1797 江戸・八代洲河岸の火消の長男として誕生
1809 13歳のときに相次いで両親を失う
1811 歌川豊廣を師事する
1812 画号「広重」を授かり、歌川の姓を名乗る。
1823 家業の火消同心を辞め、絵師を専門の職業に
1832 一立齋と号を改める。
1833 東海道五十三次」 の刊行が始まる
1841 甲州へ旅行
1845 奥州・安達へ旅行
1848 信濃国飯田へ旅行
1851 お辰を養女に迎える
1852 房総へ旅行
1853 黒船来航
1855 安政の大地震で江戸壊滅状態
1856 『江戸百景』の連作を開始
1858 享年62歳。
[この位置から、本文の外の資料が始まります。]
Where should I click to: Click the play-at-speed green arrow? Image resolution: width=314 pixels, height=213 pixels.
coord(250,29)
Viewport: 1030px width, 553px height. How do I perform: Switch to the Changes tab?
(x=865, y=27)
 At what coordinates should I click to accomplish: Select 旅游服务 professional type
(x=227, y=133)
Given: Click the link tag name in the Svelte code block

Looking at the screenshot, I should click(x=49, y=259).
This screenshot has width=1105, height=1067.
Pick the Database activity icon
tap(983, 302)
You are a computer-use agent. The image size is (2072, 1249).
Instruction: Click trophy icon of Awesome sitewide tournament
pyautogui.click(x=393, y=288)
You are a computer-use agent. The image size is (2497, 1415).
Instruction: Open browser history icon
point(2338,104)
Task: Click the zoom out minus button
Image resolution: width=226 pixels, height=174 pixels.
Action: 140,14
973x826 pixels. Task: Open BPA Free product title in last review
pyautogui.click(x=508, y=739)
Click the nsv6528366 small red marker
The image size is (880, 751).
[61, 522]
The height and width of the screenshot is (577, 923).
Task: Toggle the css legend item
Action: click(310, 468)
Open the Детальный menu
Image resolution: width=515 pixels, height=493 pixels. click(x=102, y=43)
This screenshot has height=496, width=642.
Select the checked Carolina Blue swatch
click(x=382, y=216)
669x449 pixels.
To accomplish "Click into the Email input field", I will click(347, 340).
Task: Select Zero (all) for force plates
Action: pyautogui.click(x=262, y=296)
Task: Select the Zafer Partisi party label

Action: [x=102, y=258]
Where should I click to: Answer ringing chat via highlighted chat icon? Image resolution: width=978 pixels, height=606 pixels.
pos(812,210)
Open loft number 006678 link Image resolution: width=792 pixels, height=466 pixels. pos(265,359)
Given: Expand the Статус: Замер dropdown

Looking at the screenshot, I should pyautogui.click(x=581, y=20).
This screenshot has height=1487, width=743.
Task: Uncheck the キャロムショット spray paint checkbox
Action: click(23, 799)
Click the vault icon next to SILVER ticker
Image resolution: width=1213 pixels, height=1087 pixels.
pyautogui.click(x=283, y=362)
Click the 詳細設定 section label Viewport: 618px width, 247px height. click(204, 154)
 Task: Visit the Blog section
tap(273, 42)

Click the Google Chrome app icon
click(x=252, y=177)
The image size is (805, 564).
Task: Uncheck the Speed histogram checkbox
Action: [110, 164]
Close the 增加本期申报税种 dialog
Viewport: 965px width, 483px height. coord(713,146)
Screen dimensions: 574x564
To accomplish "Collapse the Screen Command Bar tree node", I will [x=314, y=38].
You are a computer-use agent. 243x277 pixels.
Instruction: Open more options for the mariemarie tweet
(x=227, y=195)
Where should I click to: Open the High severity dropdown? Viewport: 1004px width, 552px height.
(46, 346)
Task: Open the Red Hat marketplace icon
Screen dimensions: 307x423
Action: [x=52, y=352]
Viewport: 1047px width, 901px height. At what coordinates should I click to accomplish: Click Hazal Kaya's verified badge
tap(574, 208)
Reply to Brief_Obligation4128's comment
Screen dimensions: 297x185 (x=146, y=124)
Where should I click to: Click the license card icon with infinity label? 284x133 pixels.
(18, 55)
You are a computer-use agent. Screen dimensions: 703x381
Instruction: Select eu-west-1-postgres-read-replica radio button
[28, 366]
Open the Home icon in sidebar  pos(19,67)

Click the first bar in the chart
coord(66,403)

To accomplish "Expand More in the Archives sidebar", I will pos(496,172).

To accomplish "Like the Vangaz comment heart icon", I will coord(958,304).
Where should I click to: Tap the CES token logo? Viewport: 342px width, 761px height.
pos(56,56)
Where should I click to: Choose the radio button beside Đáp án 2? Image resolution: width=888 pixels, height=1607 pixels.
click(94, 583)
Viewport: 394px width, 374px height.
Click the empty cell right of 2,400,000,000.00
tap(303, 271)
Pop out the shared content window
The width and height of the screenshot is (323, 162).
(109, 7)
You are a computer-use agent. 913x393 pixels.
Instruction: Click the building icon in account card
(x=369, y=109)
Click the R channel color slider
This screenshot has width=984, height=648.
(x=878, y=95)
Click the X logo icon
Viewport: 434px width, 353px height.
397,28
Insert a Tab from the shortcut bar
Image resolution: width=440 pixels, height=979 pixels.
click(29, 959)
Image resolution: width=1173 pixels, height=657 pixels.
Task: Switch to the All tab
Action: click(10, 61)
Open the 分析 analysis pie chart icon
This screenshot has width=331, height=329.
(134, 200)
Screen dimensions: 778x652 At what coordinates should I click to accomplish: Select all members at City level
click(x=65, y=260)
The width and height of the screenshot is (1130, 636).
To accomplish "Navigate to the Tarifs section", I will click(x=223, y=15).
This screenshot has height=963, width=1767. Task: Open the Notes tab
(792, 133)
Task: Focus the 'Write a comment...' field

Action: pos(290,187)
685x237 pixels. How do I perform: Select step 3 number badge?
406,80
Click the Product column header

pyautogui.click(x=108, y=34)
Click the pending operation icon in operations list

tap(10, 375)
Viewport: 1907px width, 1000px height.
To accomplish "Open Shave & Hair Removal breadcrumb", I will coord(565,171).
死因はコレラだと伝えられる。


今週の作品


・作品 名所江戸百景・深川洲崎十万坪(1857)
・場所 太田記念美術館
・材質 浮世絵


描かれているのは、どこまでも広がる荒涼とした大地。遠くにはうっすらと筑波山が浮かんでいます。暗い空からは雪…。その空高くでは、鷲が天を覆うように翼を広げています。その姿は、地上に何か獲物を見つけたのか、まるで急降下の態勢に入っているかのよう。その鋭い視線の先を辿っていくと、波に浮かぶ桶を狙っているように見えます。なぜ、この荒涼たる大地が名所として描かれているのか?そして、この桶の意味するものとは?

雑感

1853年の黒船来航から翌年の下田と函館を開港。幕末の動乱がはじまり、追い打ちを掛けるように、「安政の大地震」によって江戸は壊滅状態。

歌川広重が、『名所江戸百景』に取り掛かったのは、この大地震の4ヶ月後のことだそうです。

そう考えると、江戸の名所というモチーフには、確かに「東海道五十三次」などとは別種の、なにか強い意図がある気がします。多く用いられた俯瞰型の構図や近像型の構図も、"江戸の名所"を表現するためのものだったのでしょうか。

2012年9月22日に放送した 『月に雁』以来の歌川広重でしたが、さすがは北斎と並ぶ、「ジャポニスム」の絵師ですね。今後も定期的に取り上げて貰いたいと思います。